0494. Target Sum

https://leetcode.com/problems/target-sum

Description

You are given an integer array nums and an integer target.

You want to build an expression out of nums by adding one of the symbols '+' and '-' before each integer in nums and then concatenate all the integers.

• For example, if nums = [2, 1], you can add a '+' before 2 and a '-' before 1 and concatenate them to build the expression "+2-1".

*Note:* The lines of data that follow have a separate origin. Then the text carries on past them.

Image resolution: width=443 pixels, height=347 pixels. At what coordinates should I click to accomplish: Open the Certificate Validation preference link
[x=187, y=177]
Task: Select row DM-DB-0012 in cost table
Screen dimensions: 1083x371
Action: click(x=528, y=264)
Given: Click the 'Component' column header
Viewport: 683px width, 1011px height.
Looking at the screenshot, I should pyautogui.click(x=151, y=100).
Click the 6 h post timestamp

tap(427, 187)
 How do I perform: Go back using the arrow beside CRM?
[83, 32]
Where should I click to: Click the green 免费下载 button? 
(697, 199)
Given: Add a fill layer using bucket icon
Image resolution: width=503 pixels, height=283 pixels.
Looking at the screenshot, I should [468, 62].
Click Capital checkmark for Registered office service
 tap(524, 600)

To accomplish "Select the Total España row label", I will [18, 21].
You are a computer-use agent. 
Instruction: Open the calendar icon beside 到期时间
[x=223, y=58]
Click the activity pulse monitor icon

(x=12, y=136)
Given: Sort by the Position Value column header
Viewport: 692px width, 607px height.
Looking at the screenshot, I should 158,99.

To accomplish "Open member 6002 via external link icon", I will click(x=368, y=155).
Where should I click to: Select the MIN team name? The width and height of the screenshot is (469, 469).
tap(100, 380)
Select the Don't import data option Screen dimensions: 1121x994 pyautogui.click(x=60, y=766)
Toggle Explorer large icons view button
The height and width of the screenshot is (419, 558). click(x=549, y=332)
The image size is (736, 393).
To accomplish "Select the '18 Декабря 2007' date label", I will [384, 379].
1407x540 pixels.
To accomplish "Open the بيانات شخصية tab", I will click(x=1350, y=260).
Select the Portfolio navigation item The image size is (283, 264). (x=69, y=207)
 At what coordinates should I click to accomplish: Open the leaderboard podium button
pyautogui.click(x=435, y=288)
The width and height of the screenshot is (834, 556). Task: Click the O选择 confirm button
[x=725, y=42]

Return the number of different expressions that you can build, which evaluates to target.

Example 1:

**Input:** nums = [1,1,1,1,1], target = 3
**Output:** 5
**Explanation:** There are 5 ways to assign symbols to make the sum of nums be target 3.
-1 + 1 + 1 + 1 + 1 = 3
+1 - 1 + 1 + 1 + 1 = 3
+1 + 1 - 1 + 1 + 1 = 3
+1 + 1 + 1 - 1 + 1 = 3
+1 + 1 + 1 + 1 - 1 = 3

Example 2:

**Input:** nums = [1], target = 1
**Output:** 1

Constraints:

• 1 <= nums.length <= 20

• 0 <= nums[i] <= 1000

• 0 <= sum(nums[i]) <= 1000

• -1000 <= target <= 1000

ac1: knapsack dp

class Solution {
    public int findTargetSumWays(int[] nums, int S) {
        // edge cases
        if (nums == null || nums.length == 0) return 0;

        int sum = 0;
        for (int i : nums) sum += i;  // get sum, dp range [-sum, sum]
        if (sum < S || -sum > S) return 0; // can't reach S

        int[] dp = new int[2*sum + 1];
        dp[0+sum] = 1; // when sum == 0, dp is 1

        for (int j = 0; j < nums.length; j++) {
            int[] dpnew = new int[2*sum + 1];
            for (int d = 0; d < dpnew.length; d++) {
                if (d - nums[j] >= 0 && d + nums[j] < dp.length) {
                dpnew[d - nums[j]] += dp[d];
                dpnew[d + nums[j]] += dp[d];
                }
            }
            dp = dpnew;
        }

        return dp[sum+S];
    }
}

/*
knapsack, for each element, you can take it or leave it
for each num, plus/minus it get a result, then cnt++ at that result
*/